Con la Nazionale canadese, insieme a Cyle Larin, a Tajon Buchanan, ad Alphonso Davies, sta per strappare una qualificazione ai Mondiali che manca dal 1986. È la punta di diamante di un gruppo di giovani, architettato con cura da John Herdman, che sta ridisegnando l’immaginario del calcio in Canada, lo sta spogliando dai pregiudizi e gli sta facendo finalmente superare i complessi di inferiorità nei confronti dei vicini Stati Uniti.
Con la maglia della Nazionale fa esattamente tutto ciò che fa in Ligue1, ma con in più la consapevolezza - e la responsabilità - di cullare un sogno che trascende la vittoria di un campionato, forse addirittura il sogno di un cammino prepotente in Champions League.

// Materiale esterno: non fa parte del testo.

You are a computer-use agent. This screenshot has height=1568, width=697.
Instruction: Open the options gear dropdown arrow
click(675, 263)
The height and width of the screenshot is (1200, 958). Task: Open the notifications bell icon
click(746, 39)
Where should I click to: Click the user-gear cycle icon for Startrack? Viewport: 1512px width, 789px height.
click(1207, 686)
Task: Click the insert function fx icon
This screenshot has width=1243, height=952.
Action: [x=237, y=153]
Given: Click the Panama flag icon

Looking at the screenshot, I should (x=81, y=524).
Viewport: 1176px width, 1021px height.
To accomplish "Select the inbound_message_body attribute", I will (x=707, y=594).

A 22 anni, David può già vantare 20 gol e 11 assist in 27 presenze con la Nazionale. Non è solo l’attaccante più importante del presente canadese, ma è pronto a diventare il più importante di tutti i tempi. «Dobbiamo a tutti i costi qualificarci al Mondiale» ha detto «per rendere il calcio popolare. Dobbiamo approfittare di questo momento per farci seguire da tutto il movimento. Siamo consapevoli di essere la più talentuosa generazione della storia del calcio canadese».
Nella finestra di marzo, David ha l’opportunità di concretizzare la sua presenza al Mondiale qatariota. Due settimane prima, chissà, potrebbe aver proiettato il Lille ai quarti di Champions, con in mano lo scalpo dei campioni in carica. Jonathan David vive ogni momento animato da un’ossessione vera, eppure mai scomposta, folle, squilibrata.
«Non scusarti mai per aver inseguito la tua ossessione. Perché se eri lì, in quel momento, significa che quella era davvero la tua ossessione», sembra abbia detto una volta William Cody, Buffalo Bill, un altro partito dal Lago Ontario per conquistare il mondo.